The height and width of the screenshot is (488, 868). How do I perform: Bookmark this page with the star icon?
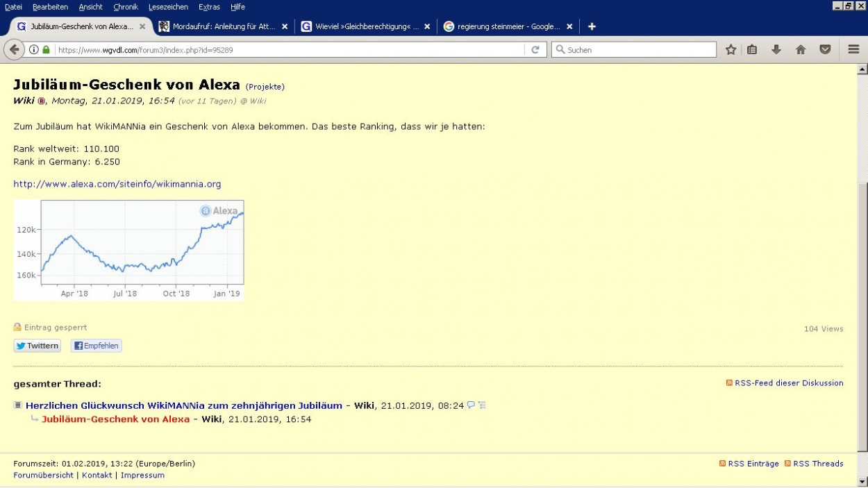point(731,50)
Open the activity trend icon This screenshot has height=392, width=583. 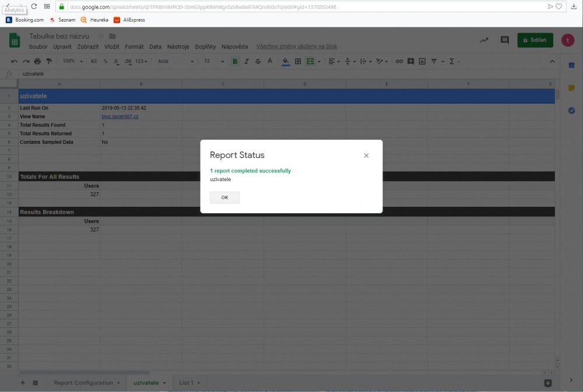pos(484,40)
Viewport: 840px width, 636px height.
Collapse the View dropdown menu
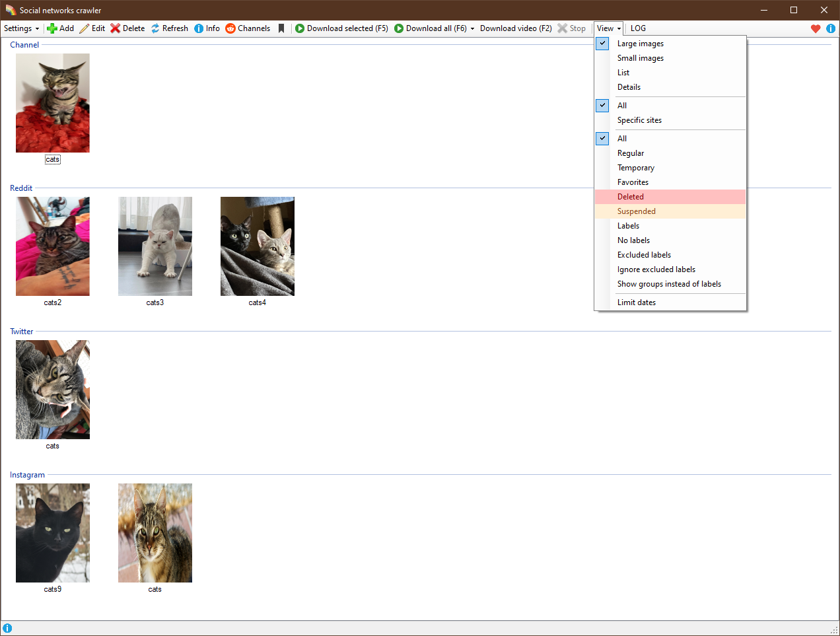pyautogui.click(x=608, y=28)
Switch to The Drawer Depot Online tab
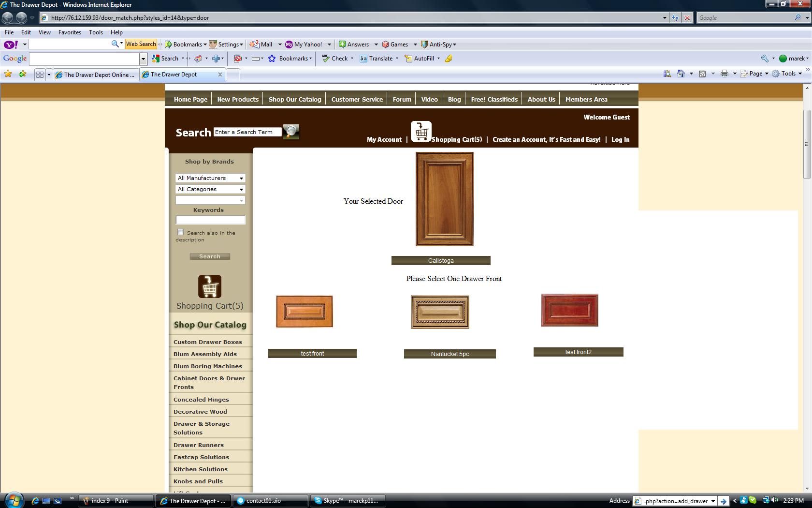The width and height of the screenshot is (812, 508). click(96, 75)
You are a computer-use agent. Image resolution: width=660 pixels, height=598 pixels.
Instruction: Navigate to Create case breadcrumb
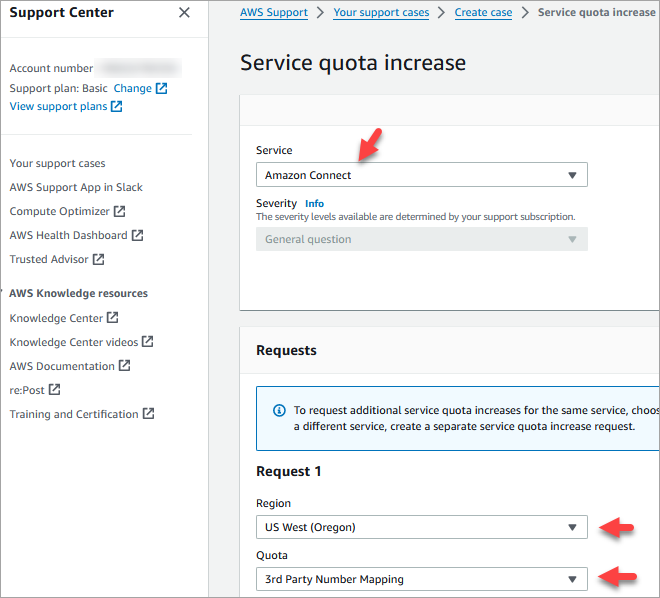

######

» **Problem to work on**: All lines from the one containing "Viewport: 840px width, 636px height." through the end of the data are to be restated exactly, with nothing else and without the pictures.

» **Solution for this exercise**:
Viewport: 840px width, 636px height.
Collapse the View dropdown menu
pyautogui.click(x=608, y=28)
Switch to The Drawer Depot Online tab
The width and height of the screenshot is (812, 508). click(96, 75)
You are a computer-use agent. Image resolution: width=660 pixels, height=598 pixels.
Instruction: Navigate to Create case breadcrumb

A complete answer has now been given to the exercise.